◆ TASK: Return the stretch from the line with "Screen dimensions: 862x624" through the line with "Click the New Step button" in the data below, character for character, skipping all pictures.

◆ EXERCISE INPUTS:
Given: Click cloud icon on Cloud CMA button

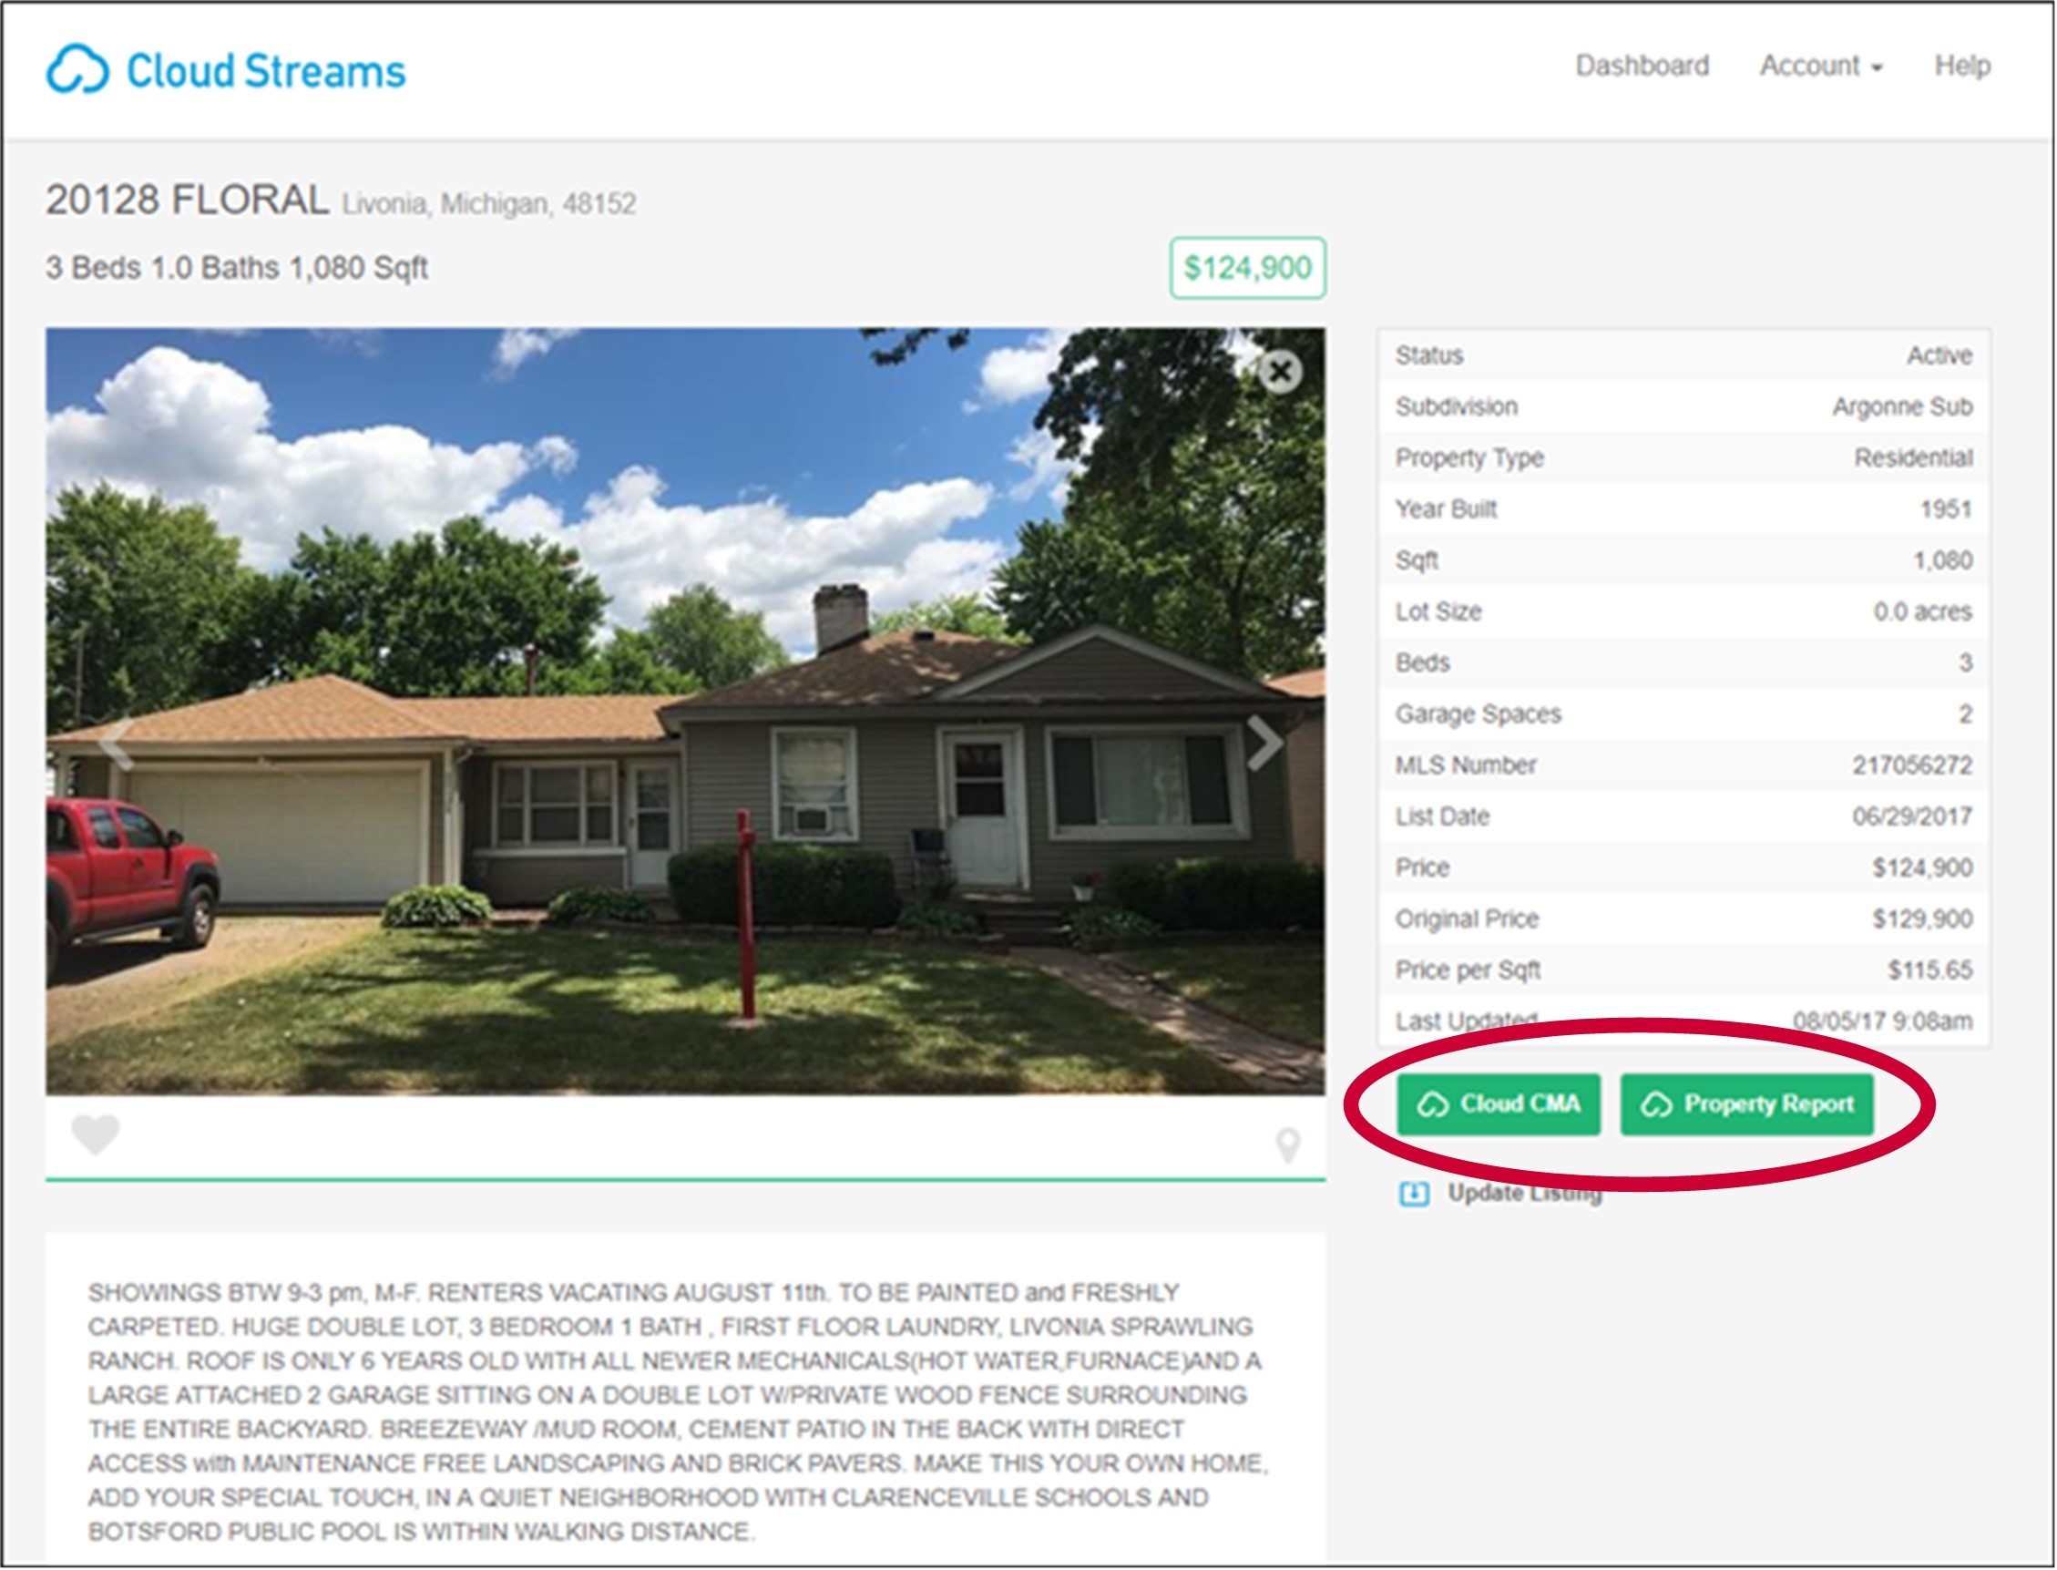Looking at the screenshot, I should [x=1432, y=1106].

==

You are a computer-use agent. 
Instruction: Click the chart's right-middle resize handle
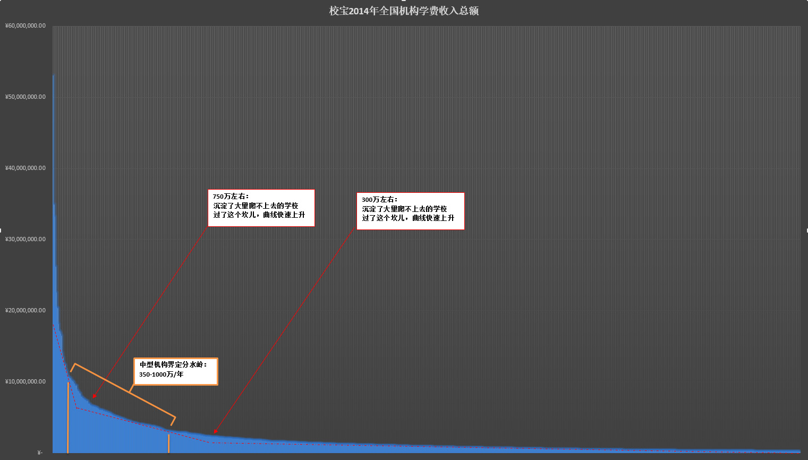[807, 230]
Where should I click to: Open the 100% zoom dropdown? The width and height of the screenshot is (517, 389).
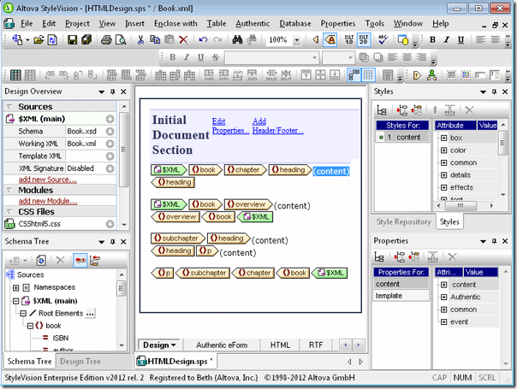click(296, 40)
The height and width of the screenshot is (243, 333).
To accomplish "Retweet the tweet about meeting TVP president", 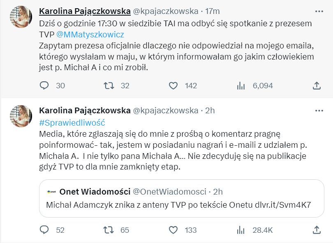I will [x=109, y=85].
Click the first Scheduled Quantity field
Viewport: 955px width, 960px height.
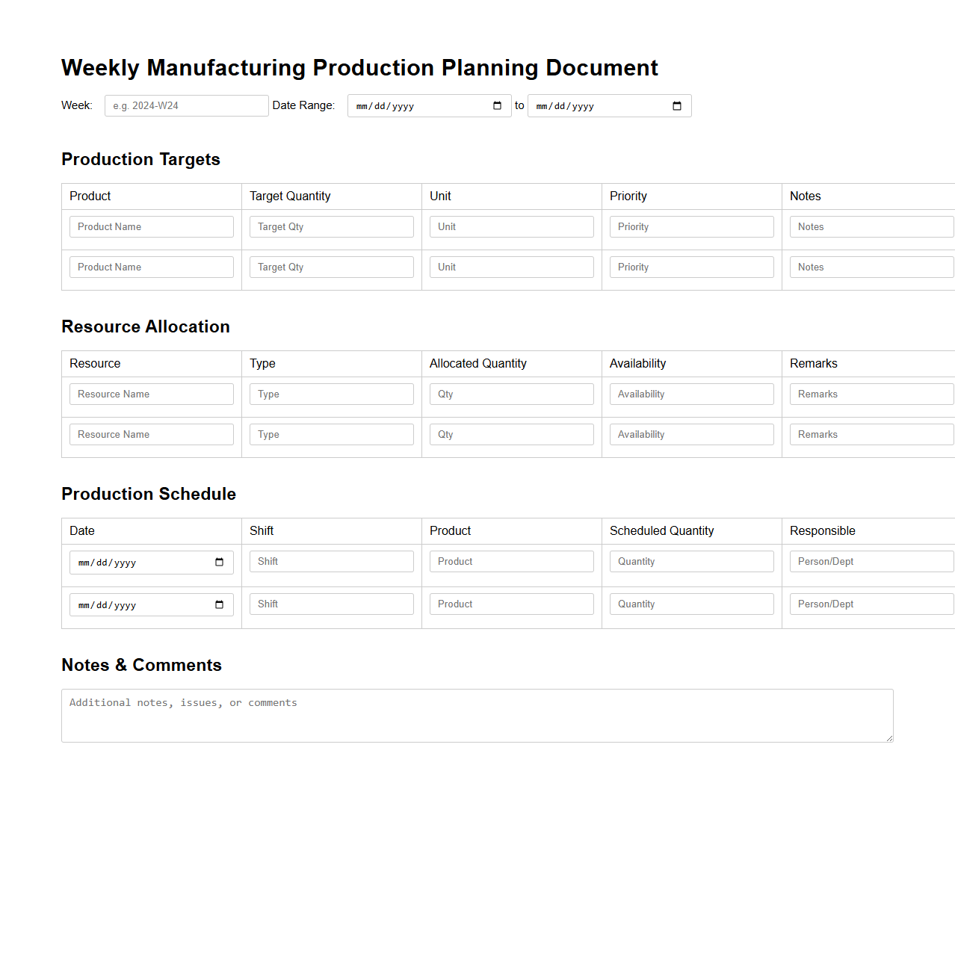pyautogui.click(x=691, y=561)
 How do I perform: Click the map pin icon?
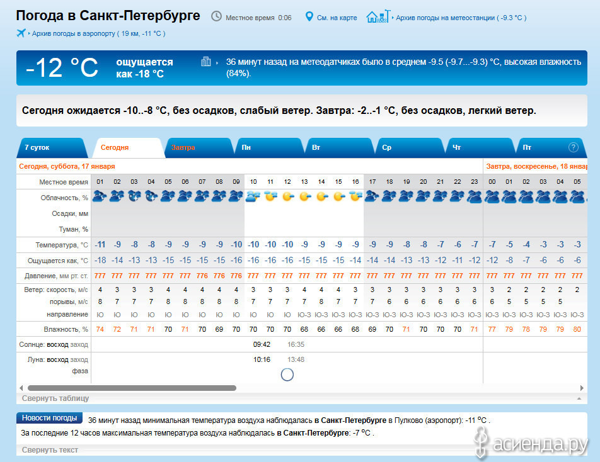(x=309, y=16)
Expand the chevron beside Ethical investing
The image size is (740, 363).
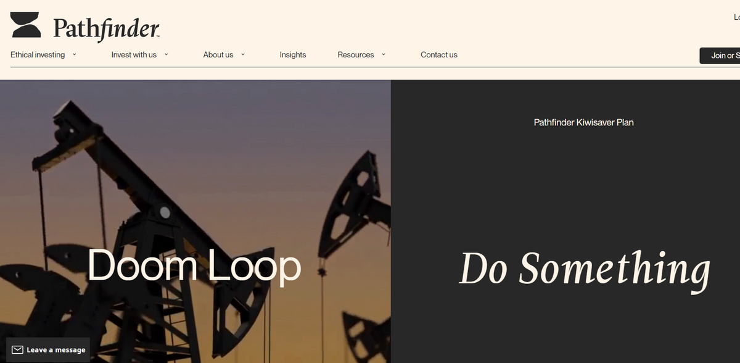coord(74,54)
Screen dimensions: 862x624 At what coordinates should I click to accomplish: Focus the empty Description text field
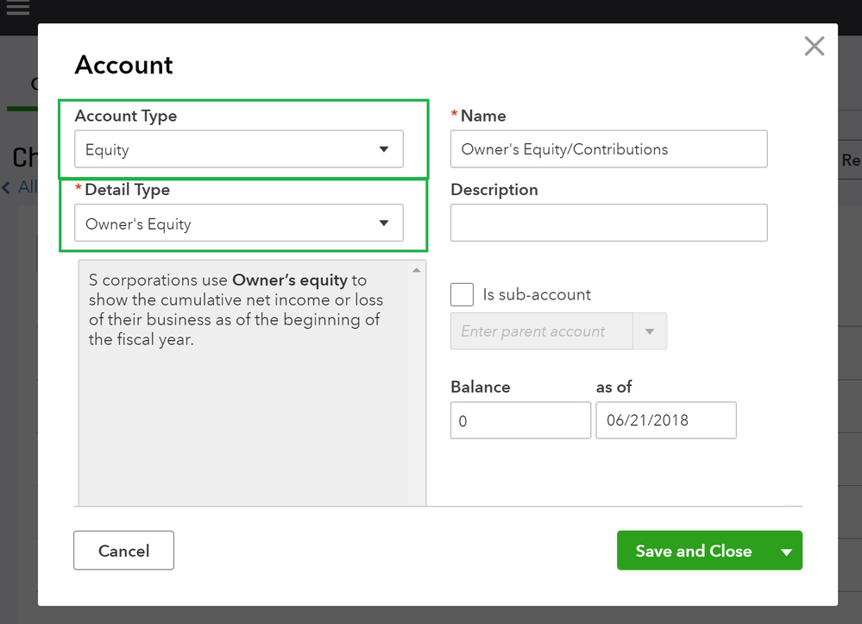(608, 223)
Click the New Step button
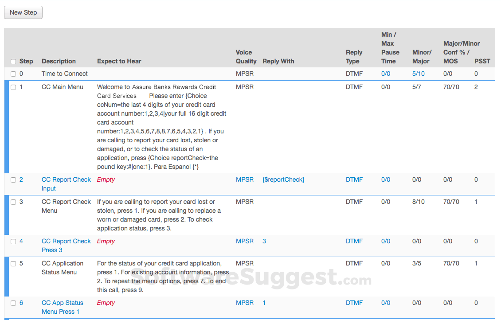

◆ ANSWER TO THIS TASK:
Screen dimensions: 862x624 At what coordinates should I click to accomplish: Focus the empty Description text field
(608, 223)
Click the New Step button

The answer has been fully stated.